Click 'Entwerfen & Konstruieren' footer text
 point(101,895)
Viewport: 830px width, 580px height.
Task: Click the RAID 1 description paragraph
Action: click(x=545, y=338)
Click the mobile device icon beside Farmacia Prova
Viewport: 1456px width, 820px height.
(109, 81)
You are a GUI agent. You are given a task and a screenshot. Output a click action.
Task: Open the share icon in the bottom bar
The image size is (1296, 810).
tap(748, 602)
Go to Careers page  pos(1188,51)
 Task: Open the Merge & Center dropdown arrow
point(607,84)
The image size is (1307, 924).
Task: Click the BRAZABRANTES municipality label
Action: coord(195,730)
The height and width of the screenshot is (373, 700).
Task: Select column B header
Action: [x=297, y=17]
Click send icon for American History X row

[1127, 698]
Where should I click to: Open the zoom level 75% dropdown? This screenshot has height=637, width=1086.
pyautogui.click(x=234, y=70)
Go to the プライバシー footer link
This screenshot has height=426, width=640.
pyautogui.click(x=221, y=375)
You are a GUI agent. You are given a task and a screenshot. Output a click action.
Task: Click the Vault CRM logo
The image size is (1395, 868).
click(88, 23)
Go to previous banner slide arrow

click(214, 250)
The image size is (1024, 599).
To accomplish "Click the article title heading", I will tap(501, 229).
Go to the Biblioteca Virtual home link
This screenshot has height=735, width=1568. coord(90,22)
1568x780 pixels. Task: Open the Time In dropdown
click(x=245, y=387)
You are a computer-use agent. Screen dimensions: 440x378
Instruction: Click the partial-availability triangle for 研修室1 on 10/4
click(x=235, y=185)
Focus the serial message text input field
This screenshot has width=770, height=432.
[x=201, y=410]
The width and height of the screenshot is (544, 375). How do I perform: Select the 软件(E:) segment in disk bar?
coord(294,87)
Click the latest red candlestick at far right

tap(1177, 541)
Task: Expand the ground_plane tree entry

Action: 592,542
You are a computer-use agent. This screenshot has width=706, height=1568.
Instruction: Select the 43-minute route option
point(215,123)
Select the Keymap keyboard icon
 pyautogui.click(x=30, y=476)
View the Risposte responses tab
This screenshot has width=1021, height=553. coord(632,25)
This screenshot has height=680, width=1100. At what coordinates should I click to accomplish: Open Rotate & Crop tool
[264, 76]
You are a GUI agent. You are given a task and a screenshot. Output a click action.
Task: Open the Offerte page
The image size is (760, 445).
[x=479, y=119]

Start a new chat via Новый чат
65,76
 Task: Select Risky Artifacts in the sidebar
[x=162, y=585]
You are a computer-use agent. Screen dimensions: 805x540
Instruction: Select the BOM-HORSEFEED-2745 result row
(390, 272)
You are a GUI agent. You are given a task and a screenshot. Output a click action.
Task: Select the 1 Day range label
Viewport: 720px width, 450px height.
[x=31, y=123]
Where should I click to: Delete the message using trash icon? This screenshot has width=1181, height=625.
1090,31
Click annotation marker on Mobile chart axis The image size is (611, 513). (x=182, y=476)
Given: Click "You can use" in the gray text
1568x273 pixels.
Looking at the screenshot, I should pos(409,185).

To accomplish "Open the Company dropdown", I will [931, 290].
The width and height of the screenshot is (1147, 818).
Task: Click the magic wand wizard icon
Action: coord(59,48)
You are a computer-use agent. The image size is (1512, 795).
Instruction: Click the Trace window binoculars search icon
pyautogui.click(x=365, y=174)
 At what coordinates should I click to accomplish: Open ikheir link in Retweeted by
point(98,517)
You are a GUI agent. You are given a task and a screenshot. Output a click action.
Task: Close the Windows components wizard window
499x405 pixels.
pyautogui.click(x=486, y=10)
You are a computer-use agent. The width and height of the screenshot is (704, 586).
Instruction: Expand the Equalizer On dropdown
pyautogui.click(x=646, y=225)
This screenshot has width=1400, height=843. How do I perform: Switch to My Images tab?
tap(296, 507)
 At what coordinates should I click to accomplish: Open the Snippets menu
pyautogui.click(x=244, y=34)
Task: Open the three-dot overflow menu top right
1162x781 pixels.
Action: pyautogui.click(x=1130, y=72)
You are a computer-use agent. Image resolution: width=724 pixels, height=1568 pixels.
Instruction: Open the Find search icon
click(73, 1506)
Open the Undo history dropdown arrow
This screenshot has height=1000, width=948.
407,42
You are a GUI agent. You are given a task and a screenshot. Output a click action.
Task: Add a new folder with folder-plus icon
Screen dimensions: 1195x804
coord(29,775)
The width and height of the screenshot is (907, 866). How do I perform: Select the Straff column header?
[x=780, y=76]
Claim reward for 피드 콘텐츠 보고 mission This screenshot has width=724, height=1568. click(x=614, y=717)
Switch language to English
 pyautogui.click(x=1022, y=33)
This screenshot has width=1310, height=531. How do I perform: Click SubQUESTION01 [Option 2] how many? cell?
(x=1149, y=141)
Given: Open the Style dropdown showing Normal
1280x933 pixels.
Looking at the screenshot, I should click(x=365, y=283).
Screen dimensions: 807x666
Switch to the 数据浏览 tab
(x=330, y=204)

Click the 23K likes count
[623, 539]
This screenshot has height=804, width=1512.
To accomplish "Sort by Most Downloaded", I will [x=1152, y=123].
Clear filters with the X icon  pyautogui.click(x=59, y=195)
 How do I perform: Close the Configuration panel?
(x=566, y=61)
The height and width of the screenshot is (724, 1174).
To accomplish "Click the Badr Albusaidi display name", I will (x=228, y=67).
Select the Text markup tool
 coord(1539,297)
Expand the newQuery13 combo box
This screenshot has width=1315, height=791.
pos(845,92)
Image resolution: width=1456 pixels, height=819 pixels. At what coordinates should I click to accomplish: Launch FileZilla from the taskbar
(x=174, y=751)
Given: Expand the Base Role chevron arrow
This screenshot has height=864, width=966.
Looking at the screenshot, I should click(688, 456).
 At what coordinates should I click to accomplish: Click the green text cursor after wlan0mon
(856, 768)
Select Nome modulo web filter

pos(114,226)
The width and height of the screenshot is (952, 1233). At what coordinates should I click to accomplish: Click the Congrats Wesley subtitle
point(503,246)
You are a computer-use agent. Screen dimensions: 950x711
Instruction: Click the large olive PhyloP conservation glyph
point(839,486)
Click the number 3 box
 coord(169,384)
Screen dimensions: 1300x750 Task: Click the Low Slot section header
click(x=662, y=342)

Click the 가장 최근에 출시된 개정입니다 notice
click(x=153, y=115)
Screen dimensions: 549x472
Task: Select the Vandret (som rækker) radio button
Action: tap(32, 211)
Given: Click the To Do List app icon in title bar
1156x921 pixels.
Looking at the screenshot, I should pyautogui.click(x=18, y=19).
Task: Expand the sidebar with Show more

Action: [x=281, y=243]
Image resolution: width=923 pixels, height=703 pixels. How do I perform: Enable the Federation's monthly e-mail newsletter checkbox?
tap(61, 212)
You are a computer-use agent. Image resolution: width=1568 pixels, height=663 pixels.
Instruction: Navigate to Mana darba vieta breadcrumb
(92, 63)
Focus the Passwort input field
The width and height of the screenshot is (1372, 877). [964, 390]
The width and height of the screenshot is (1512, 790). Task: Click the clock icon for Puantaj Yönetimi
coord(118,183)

Your task
Reproduce the records without any change, from the first line through the line containing "[1127, 698]".

Answer in full
Click 'Entwerfen & Konstruieren' footer text
 point(101,895)
Viewport: 830px width, 580px height.
Task: Click the RAID 1 description paragraph
Action: click(x=545, y=338)
Click the mobile device icon beside Farmacia Prova
Viewport: 1456px width, 820px height.
(109, 81)
You are a GUI agent. You are given a task and a screenshot. Output a click action.
Task: Open the share icon in the bottom bar
The image size is (1296, 810).
tap(748, 602)
Go to Careers page  pos(1188,51)
 Task: Open the Merge & Center dropdown arrow
point(607,84)
The image size is (1307, 924).
Task: Click the BRAZABRANTES municipality label
Action: coord(195,730)
The height and width of the screenshot is (373, 700).
Task: Select column B header
Action: [x=297, y=17]
Click send icon for American History X row

[1127, 698]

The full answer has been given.